──────── PASSAGE

That way, you're protected against physical device death by the
redundancy of the raids, and from fat-fingering or an update gone wrong
by the redundancy of the backup partitions across the same physical
devices.

What's nice about an arrangement such as this is that it gives you quite
a bit more flexibility than you'd have with a single raid, since it's now
possible to decide "Hmm, I don't think I actually need a backup of /var/
log, so I think I'll only run with one log partition/raid, instead of the
usual working/backup arrangement." Similarly, "You know, I ultimately
don't need backups of the gentoo tree and overlays, or of the kernel git
tree, at all, since as Linus says, 'Real men upload it to the net and let
others be their backup', and I can always redownload that from the net,
so I think I'll raid0 this partition and not keep any copies at all,
since re-downloading's less trouble than dealing with the backups
anyway." Finally, and possibly critically, it's possible to say, "You
know, what happens if I've just wiped rootbak in ordered to make a new
root backup, and I have a crash and working-root refuses to boot. I
think I need a rootbak2, and with the space I saved by doing only one log
partition and by making the sources trees raid0, I have room for it now,
without using any more space than I would had I had everything on the
same raid."

Another nice thing about it, and this is what I would have ended up doing
if I hadn't conveniently found that 1 TB USB drive at such a good price,
is that while the whole thing is partitioned up and in use, it's very
possible to wipe out the backup partitions temporarily, and recreate them
as a different raid level or a different filesystem, or otherwise
reorganize that area, then reboot into the new version, and do the same
to what was the working copies. (For the area that was raid0, well, it
was raid0 because it's easy to recreate, so just blow it away and
recreate it on the new layout. And for the single-raid log without a
backup copy, it's simple enough to simply point the log elsewhere or keep
it on rootfs for long enough to redo that set of partitions across all
physical devices.)

Again, this isn't just theory, it really works, as I've done it to
various degrees at various times, even if I found copying to the external
1 TB USB drive and booting from it more convenient to do when I
transferred from raid6 to raid1.

And being I do run ~arch, there's been a number of times I've needed to
boot to rootbak instead of rootworking, including once when a ~arch
portage was hosing symlinks just as a glibc update came along, thus
breaking glibc (!!), once when a bash update broke, and another time when
a glibc update mostly worked but I needed to downgrade and the protection
built into the glibc ebuild wasn't letting me do it from my working root.

What's nice about this setup in regard to booting to rootbak instead of
the usual working root, is that unlike booting to a liveCD/DVD rescue
disk, you have the full working system installed, configured and running
just as it was when the backup was made. That makes it much easier to
pickup and run from where you left off, with all the tools you're used to
having and modes of working you're used to using, instead of being
limited to some artificial rescue environment often with limited tools,
and in any case setup and configured differently than you have your own
system, because rootbak IS your own system, just from a few days/weeks/
months ago, whenever it was that you last did the backup.

────────────────
──────── INFORMATION GIVEN

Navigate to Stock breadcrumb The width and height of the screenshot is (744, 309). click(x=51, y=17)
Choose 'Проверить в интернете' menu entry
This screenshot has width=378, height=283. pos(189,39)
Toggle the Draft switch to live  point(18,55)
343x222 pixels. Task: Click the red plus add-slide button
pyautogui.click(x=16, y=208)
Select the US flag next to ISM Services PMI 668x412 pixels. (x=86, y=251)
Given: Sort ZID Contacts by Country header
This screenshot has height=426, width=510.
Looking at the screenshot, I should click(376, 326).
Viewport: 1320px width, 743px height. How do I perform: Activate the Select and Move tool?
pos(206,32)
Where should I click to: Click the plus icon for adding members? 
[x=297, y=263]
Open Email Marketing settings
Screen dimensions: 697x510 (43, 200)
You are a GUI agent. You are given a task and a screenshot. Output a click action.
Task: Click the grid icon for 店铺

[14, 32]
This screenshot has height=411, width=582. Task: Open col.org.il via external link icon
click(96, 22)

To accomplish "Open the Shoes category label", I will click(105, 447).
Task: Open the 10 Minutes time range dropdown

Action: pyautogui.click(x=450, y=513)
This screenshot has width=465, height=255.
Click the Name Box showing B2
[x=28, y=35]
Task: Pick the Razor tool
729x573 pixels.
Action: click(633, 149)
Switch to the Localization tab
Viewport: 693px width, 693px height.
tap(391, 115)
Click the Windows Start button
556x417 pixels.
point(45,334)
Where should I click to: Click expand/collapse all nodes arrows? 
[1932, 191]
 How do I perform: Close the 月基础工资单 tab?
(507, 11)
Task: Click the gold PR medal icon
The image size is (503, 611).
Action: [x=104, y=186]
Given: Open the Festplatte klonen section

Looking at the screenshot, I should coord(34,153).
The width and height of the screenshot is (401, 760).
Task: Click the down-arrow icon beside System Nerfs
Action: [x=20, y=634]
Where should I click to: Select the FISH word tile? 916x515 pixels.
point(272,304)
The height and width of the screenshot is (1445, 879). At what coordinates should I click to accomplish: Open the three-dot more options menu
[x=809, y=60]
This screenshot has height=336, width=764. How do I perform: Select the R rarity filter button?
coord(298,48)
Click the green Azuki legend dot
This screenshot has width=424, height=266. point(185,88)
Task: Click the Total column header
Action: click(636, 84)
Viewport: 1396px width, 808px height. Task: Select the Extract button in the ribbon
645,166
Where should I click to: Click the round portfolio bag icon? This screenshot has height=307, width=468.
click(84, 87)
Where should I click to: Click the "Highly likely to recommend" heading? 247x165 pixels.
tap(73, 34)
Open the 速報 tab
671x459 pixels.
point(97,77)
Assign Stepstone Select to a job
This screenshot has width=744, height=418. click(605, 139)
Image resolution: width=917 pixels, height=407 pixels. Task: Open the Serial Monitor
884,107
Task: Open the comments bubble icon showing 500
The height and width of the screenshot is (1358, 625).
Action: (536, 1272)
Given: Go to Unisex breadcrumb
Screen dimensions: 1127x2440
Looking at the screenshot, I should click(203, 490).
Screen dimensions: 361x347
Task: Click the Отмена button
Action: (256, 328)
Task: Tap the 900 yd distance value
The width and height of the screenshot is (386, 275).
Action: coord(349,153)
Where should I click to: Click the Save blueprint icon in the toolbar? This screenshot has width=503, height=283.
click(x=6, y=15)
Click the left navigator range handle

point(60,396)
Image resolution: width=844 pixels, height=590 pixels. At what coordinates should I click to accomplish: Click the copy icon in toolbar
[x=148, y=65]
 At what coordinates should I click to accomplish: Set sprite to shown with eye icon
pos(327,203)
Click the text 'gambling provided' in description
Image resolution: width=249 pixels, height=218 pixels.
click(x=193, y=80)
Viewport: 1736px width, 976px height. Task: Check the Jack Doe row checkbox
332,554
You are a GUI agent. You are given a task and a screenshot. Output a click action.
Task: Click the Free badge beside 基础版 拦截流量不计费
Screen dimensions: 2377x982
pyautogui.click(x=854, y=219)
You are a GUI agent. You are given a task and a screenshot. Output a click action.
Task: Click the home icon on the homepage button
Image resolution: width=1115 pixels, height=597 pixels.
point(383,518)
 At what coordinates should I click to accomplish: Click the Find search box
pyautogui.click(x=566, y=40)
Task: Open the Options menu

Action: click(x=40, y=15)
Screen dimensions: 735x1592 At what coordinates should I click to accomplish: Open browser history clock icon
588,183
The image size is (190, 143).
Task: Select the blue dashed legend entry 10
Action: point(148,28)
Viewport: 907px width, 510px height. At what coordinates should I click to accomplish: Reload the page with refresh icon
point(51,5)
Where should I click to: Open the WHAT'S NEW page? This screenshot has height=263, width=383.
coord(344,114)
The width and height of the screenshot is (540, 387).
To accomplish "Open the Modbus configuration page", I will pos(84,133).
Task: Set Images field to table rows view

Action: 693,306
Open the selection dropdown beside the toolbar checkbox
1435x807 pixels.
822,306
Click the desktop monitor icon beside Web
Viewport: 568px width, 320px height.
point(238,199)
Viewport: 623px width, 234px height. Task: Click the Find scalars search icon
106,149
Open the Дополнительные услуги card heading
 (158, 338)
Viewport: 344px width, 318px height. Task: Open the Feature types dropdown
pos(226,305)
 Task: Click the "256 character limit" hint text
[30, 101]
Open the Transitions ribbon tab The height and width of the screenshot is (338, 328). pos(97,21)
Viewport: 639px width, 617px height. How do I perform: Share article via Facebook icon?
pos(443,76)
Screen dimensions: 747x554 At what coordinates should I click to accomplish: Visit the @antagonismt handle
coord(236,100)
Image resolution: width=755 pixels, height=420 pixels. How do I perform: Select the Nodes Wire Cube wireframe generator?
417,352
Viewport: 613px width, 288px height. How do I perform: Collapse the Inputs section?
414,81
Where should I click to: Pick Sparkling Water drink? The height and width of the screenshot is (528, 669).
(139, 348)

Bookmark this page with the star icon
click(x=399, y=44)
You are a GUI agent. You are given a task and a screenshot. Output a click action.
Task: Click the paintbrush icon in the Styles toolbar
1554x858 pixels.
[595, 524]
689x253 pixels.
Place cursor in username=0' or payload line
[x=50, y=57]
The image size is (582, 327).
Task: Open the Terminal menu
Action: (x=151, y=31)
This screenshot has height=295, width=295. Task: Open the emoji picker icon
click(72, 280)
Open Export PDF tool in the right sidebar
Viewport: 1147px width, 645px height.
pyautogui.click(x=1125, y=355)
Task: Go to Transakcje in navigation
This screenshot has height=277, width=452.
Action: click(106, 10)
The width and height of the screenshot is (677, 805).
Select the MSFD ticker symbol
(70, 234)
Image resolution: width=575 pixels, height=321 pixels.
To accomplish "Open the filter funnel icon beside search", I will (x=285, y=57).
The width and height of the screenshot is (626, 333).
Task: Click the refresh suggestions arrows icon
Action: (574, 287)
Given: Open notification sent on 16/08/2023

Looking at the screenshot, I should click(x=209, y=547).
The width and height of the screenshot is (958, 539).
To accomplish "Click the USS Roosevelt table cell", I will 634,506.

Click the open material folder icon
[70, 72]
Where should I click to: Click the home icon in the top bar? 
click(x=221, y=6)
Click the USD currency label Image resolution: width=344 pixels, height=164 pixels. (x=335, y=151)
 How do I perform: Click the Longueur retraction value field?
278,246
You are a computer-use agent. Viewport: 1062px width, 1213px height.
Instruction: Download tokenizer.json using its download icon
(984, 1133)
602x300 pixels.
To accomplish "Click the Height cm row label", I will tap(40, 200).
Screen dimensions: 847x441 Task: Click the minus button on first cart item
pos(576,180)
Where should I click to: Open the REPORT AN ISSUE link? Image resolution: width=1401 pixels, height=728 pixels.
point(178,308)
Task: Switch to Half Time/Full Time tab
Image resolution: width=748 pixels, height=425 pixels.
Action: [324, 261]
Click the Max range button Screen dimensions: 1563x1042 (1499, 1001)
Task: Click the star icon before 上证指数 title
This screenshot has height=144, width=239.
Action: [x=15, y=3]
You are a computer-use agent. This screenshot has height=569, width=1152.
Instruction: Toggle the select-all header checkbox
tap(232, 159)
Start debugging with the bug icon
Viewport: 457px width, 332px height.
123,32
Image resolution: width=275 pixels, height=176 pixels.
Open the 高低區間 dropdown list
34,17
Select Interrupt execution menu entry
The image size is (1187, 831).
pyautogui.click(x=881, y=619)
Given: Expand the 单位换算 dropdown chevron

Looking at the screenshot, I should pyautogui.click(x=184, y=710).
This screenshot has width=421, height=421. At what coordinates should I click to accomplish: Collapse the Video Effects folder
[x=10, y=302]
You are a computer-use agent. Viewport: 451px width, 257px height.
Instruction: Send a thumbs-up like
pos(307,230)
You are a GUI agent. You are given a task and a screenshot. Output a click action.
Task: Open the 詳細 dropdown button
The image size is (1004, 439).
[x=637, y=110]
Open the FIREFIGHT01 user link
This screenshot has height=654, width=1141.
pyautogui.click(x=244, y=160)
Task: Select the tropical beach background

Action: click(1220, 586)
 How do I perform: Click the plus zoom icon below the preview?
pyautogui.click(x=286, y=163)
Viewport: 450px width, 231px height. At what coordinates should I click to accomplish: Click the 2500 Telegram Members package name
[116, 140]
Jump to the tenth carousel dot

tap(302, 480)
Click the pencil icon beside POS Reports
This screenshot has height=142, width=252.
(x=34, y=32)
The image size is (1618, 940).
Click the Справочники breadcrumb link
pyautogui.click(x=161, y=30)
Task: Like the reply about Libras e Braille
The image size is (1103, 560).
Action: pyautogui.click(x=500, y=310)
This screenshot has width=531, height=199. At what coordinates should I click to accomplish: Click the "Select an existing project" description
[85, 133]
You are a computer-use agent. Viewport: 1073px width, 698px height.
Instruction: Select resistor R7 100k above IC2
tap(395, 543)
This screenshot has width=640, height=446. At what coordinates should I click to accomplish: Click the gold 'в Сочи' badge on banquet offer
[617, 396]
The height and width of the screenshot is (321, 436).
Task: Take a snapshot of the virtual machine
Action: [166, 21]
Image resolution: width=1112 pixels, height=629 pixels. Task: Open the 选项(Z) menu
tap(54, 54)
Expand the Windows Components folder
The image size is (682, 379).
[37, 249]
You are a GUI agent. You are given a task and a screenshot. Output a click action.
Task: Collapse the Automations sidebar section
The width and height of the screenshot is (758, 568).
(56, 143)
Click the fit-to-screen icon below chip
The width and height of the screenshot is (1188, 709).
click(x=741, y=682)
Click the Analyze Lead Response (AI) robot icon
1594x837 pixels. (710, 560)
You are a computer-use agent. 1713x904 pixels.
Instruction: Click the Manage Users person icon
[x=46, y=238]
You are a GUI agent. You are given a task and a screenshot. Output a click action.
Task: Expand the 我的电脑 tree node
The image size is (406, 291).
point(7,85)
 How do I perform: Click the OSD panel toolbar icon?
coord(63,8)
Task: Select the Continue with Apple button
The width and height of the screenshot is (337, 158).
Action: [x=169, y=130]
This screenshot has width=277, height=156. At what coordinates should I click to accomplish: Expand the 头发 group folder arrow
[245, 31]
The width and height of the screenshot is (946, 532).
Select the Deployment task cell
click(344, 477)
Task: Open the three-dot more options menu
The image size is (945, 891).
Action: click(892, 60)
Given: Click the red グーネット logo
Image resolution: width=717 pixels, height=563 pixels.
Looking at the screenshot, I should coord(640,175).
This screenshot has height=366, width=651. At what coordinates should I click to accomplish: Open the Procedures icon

────────────────

** SET PROBLEM A **
In the post on RAID and backup partitions, which RAID level did the author move from, and which did they move to, when copying to the external 1 TB USB drive?
** SET PROBLEM B **
Pick up the post on RAID and backup partitions after its last sentence and keep writing it.

** EXERCISE ANSWER A **
From raid6 to raid1.

** EXERCISE ANSWER B **
Anyway, with the parameters you specified, two drives full of data and
four spare drives (presumably of a similar size), there's a LOT of
flexibility. There's raid10 across four drives (two-mirror, two-stripe)
with the other two as backup (this would probably be my choice given the
2-disks of data, 6 disk total, constraints, but see below, and it appears
this might be your choice as well), or raid6 across four drives (two
mirror, two parity) with two as backups (not a choice I'd likely make,
but a choice), or a working pair of drives plus two sets of backups (not
a choice I'd likely make), or raid10 across all six drives in either 3-
mirror/2-stripe or 3-stripe/2-mirror mode (I'd probably elect for this
with 3-stripe/2-mirror for the 3X speed and space, and prioritize a
separate backup, see the discussion below), or two independent 3-disk
raid5s (IMO there's better options for most cases, with the possible
exception of primarily slow media usage, just which options are better
depends on usage and priorities tho), or some hybrid combination of these.

> This sort of rationale is why I don't like arguments like "RAM is cheap"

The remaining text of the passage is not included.